(Stored items)
□ □ □

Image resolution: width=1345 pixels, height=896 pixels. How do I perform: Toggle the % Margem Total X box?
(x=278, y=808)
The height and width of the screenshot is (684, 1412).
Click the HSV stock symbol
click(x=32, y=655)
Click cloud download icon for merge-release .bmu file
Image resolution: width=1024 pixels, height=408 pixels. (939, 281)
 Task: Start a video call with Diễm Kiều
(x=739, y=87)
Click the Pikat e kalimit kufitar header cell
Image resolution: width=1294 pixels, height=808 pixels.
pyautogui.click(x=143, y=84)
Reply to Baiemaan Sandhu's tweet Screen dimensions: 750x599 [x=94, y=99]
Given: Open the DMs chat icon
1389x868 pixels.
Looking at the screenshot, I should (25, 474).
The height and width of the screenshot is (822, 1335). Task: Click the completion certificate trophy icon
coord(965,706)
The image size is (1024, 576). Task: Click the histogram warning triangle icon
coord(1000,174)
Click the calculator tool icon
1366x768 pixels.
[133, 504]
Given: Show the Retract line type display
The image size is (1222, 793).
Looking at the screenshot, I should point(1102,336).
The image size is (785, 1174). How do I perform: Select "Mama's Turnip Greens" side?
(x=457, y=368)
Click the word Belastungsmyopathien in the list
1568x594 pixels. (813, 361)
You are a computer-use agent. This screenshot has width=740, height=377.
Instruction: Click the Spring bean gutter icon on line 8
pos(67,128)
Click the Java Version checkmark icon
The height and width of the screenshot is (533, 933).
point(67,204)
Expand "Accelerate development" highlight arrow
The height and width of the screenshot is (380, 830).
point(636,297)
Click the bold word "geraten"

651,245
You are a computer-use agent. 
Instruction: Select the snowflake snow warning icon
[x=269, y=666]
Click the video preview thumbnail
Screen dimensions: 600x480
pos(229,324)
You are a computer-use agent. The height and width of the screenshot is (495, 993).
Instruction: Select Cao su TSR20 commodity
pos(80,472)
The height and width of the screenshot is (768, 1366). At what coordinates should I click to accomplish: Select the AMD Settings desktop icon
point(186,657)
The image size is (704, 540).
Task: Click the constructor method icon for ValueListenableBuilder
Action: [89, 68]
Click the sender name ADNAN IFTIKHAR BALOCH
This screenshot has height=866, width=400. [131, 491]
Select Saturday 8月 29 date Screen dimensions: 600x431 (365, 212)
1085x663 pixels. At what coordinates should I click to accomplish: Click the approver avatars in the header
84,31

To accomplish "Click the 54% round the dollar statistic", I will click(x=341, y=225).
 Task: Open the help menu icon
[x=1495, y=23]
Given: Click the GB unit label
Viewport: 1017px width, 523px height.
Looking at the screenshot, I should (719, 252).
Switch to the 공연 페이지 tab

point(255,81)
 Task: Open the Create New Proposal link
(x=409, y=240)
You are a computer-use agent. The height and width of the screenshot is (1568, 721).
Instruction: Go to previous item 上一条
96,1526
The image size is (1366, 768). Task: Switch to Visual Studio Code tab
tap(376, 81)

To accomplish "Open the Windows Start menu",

□ □ □

Instructions to follow. Please give an exact copy of the lines above, beginning with the line containing "1366x768 pixels." and running through the line containing "Select Saturday 8月", and of no other lines.

Exercise solution.
1366x768 pixels.
[133, 504]
Given: Show the Retract line type display
The image size is (1222, 793).
Looking at the screenshot, I should point(1102,336).
The image size is (785, 1174). How do I perform: Select "Mama's Turnip Greens" side?
(x=457, y=368)
Click the word Belastungsmyopathien in the list
1568x594 pixels. (813, 361)
You are a computer-use agent. This screenshot has width=740, height=377.
Instruction: Click the Spring bean gutter icon on line 8
pos(67,128)
Click the Java Version checkmark icon
The height and width of the screenshot is (533, 933).
point(67,204)
Expand "Accelerate development" highlight arrow
The height and width of the screenshot is (380, 830).
point(636,297)
Click the bold word "geraten"

651,245
You are a computer-use agent. 
Instruction: Select the snowflake snow warning icon
[x=269, y=666]
Click the video preview thumbnail
Screen dimensions: 600x480
pos(229,324)
You are a computer-use agent. The height and width of the screenshot is (495, 993).
Instruction: Select Cao su TSR20 commodity
pos(80,472)
The height and width of the screenshot is (768, 1366). At what coordinates should I click to accomplish: Select the AMD Settings desktop icon
point(186,657)
The image size is (704, 540).
Task: Click the constructor method icon for ValueListenableBuilder
Action: [89, 68]
Click the sender name ADNAN IFTIKHAR BALOCH
This screenshot has height=866, width=400. [131, 491]
Select Saturday 8月 29 date Screen dimensions: 600x431 (365, 212)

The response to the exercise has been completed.